Quoted passage:
• • • • • • •

Guest post by Brandon Clayton. A Leon County teacher for 11 years, currently teaching at Bond Elementary School. Mr. Clayton was the 2013-2014 Leon County Glenn-Howell Distinguished Educator of the Year. He is also the vice president of the Tallahassee Area Foster and Adoptive Parent Association.
Eight years ago, one of my third grade students went into foster care. I wanted to do everything in my power to help him through this tough time. As an educator, I believe I can change the course of a child’s life through helping him/her identify strengths that can be used to achieve success. I am sensitive to the needs of all children especially those who are involved with the child welfare system.
Based on my experiences, here are some ways educators can help children in their classrooms who are in foster care:
BE PATIENT. Understand that the child has been through a lot, but this does not give them an excuse to get out of work or misbehave. I had a new student once who had severe issues going on in his home and he was having trouble with his school work, specifically reading. When it was his turn to read aloud in class, he refused, threw the book across the room and slammed his chair back. I immediately realized this outburst was not to cause trouble – this kid was very embarrassed and he needed my support. For the next few weeks I alternated working with him individually and pairing him with a student in my class who was a strong reader. I made it very clear to him that this was not an on-going arrangement – very soon he would be reading aloud by himself just like the other students. This process gave him the self confidence he needed and over a period of time, his reading skills greatly improved.

• • • • • • •

Dataset excerpts:

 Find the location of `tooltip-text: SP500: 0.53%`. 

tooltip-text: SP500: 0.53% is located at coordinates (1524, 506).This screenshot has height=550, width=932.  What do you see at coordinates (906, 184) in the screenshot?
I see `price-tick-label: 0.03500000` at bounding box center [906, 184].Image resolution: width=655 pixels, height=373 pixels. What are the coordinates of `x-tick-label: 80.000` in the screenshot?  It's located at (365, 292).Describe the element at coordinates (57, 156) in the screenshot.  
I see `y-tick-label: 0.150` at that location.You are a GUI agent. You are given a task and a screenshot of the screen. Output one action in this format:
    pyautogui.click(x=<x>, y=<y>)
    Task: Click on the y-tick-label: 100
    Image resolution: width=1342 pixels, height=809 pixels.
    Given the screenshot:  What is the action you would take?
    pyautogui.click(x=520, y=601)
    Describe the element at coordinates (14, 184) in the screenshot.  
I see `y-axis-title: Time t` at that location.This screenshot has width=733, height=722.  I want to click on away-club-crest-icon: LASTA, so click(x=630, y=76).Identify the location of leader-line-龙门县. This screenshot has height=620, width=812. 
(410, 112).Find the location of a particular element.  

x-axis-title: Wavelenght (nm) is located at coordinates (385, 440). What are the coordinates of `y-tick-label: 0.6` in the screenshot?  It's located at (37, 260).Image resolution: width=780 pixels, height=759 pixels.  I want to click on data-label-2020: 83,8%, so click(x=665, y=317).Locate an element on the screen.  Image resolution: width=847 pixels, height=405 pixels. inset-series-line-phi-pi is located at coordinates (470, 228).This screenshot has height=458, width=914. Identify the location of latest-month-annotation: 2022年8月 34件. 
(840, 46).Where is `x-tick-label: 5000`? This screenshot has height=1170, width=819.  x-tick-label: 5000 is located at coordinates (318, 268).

• • • • • • •

Task 1: Reproduce verbatim everything in the guest post on supporting students in foster care from "Guest post by" down to "child welfare system.".
Task 2: Resume the guest post on supporting students in foster care after its final sentence, and continue writing it.

Expected output 1:
Guest post by Brandon Clayton. A Leon County teacher for 11 years, currently teaching at Bond Elementary School. Mr. Clayton was the 2013-2014 Leon County Glenn-Howell Distinguished Educator of the Year. He is also the vice president of the Tallahassee Area Foster and Adoptive Parent Association.
Eight years ago, one of my third grade students went into foster care. I wanted to do everything in my power to help him through this tough time. As an educator, I believe I can change the course of a child’s life through helping him/her identify strengths that can be used to achieve success. I am sensitive to the needs of all children especially those who are involved with the child welfare system.

Expected output 2:
BE MINDFUL OF THE HOLIDAYS. Holidays can be a strong reminder for some kids that they are not with their biological families. While some children may want to be with their families during the holidays, for some children the holidays may be an emotional trigger bringing them back to a time of severe abuse or neglect. Be especially sensitive during these times.
BUILD RELATIONSHIPS. Create moments that allow you to connect with the child. You have to develop relationships with the kids so they know they can trust you and open up to you. Pull them aside to talk during lunch time, before or after school, or in between classes. Let them know you are there for them. Often times, your time and just acknowledging that you know they are going through something is the comfort they need. Even if the child does open up to you they may not ever be at a point where they want to share their story with you, but just knowing you are there for them makes a big difference in their lives. Sometimes all they need is a hug.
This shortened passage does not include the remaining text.